Please format the data below as a JSON list of strings, with one string for each line and blank lines left out.

——

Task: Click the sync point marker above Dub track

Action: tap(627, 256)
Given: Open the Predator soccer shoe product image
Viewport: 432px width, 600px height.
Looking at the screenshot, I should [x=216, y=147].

——

Answer below:
[
  "Task: Click the sync point marker above Dub track",
  "Action: tap(627, 256)",
  "Given: Open the Predator soccer shoe product image",
  "Viewport: 432px width, 600px height.",
  "Looking at the screenshot, I should [x=216, y=147]."
]